High concept ideas are often so obvious – hanging in front of everyone until someone turns a “what if?” into a book, screenplay or pitch and the world shakes as a million foreheads are thwacked in “why didn’t I think of that?” frustration. So it is with Jumper…
Who hasn’t imagined which superpower they’d love to possess and considered that, y’know, skipping the Tube to – WHOOSH! – neck cocktails in Hawaii might be a nifty gift? Tapping Steven Gould’s 1992 novel for inspiration, Doug Liman has made fantasy flesh, but Jumper is much more than a exercise in pure teenage wish-fulfilment. How much more will likely become apparent in parts two and three, should the ADD director – the man who started the mighty Bourne franchise only to jump ship as it took off – be bothered to return to explore the shadows cast in his effervescent sci-fi wonder.
For now though, Jumper is an invigorating, grin-inducing cine-frappe, cool and refreshing. Part one creates a world and races through it like a Skittles-stuffed toddler. The pre-credits square away the origins, then it’s – WHOOSH! – Hayden in his 20s, living it up in a life without consequences, pinging from bank vaults to landmarks to cross-continental one-night stands. Yes, he’s a morally ambiguous hero channelling a preternatural force that may alter the course of humanity… Yes, we’ve been here before. But whereas his Anakin showed less emotional range than the pimped-out wheelie bin he transformed into, Christensen delivers in Jumper. His character is angsty, adventurous and suitably self-centred without being bland.

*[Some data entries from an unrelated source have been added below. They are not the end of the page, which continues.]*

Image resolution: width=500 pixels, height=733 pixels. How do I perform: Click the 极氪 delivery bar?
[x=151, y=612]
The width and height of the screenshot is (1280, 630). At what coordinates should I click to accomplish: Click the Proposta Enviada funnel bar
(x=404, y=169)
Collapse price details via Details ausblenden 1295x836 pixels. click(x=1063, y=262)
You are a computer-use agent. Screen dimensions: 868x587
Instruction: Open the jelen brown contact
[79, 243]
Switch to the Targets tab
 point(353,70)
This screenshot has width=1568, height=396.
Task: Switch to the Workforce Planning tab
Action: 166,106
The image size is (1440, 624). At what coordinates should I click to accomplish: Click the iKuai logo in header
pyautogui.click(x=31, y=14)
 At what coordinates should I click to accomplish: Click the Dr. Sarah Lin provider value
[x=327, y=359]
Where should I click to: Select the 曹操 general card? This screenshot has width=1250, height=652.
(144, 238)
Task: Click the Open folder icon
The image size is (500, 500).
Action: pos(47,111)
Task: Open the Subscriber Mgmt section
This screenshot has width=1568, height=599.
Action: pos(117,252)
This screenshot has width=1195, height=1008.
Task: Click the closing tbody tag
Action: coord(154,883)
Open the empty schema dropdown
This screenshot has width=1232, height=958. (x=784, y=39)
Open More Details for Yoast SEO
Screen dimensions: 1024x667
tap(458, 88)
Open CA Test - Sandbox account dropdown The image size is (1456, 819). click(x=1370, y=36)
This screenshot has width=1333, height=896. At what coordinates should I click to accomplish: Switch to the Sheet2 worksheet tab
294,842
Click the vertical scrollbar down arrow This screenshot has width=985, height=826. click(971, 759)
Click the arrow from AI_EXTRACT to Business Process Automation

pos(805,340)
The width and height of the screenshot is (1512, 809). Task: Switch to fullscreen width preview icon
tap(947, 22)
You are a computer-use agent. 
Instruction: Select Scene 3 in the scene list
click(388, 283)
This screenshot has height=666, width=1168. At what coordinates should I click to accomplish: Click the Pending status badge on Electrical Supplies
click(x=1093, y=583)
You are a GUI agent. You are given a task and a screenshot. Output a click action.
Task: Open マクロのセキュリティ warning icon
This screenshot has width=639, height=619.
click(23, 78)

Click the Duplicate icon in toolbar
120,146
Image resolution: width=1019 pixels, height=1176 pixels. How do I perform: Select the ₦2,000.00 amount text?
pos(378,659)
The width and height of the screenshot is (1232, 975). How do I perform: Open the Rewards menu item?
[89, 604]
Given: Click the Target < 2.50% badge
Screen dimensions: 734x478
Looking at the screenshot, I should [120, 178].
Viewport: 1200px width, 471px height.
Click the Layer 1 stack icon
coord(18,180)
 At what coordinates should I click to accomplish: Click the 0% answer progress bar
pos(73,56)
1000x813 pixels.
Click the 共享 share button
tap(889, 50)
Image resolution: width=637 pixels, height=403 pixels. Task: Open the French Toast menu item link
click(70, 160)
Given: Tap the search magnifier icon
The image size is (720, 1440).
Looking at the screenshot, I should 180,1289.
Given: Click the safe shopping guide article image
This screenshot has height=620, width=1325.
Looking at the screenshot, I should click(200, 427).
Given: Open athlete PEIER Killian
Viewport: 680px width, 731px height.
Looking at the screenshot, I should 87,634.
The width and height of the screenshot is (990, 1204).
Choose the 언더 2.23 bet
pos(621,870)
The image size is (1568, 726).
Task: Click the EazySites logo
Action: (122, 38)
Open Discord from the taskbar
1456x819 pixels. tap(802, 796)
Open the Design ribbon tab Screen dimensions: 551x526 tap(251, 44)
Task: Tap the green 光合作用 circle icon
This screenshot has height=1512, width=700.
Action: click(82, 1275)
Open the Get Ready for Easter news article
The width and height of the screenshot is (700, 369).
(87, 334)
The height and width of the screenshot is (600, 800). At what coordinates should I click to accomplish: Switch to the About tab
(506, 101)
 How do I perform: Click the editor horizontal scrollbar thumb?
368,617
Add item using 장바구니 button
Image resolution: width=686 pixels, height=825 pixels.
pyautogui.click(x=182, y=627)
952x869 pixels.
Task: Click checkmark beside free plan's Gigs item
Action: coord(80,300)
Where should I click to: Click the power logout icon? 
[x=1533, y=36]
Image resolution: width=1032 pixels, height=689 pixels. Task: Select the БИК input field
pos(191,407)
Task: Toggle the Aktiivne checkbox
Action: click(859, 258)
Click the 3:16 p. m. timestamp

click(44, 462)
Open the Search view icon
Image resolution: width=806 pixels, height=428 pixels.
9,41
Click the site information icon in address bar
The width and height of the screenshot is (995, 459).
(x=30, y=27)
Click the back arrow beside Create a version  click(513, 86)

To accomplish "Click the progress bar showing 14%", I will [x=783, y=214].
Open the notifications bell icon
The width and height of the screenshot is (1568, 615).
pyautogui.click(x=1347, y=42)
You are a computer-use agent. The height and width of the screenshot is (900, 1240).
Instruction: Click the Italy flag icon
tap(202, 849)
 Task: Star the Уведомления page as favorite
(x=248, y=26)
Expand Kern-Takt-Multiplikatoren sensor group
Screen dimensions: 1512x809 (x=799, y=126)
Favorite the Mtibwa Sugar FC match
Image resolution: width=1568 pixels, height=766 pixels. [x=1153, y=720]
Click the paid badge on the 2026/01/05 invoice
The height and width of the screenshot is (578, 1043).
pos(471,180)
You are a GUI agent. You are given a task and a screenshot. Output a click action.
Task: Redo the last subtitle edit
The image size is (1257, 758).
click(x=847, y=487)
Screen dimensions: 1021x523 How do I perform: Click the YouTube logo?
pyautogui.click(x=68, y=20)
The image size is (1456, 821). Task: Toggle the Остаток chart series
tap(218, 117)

And here he is the phantom menace – at least in the mind of Samuel L Jackson, who pops up with his fellow Paladins (read: Jumper-hunters) to try to stop Christensen’s bank-draining global joyride, suggesting that Jumpers have been responsible for much more sinister deeds in the past. “W-w-whhhy?!” asks one Jumper as Jackson is about to plunge a blade in his chest. “Because you are an abomination! Only God should have the power to be all places at all times,” growls Sam to his globe-hopping prey, his menace only slightly undermined by the revelation that his character’s name is, um, Roland.
So, there are hints at substance – the whole thing arguably a reflection on the narcissistic, too-much-is-not-enough leisure-lined lives of spoilt, first world Generation Y-ers who refuse to grow up (like, um, us). But mostly Jumper is about bitchin’ action, dude – from ‘jumping’ a double-decker to tele-racing around Tokyo. There’s an exuberance and anarchy often absent from movies of this scale – the Liman touch, the feeling anything could happen.
Christensen is backed by a brilliant Jamie Bell, bringing levity and depth to the terrier-like Griffin (a Jumper who bites back), while Rachel ‘that girl from The OC’ Bilson proves her casting as Hayden’s crush isn’t just an ironic nod to the subtext: she’s sexy but real, the ultimate girl next door. Watch, grin, repeat. Doug, please give us another Jumper.
Verdict:
Busting blocks with freshness and verve, the Bourne boy does it again. Jumper is audacious, absurd and hugely enjoyable. We can't wait for the empire to strike back.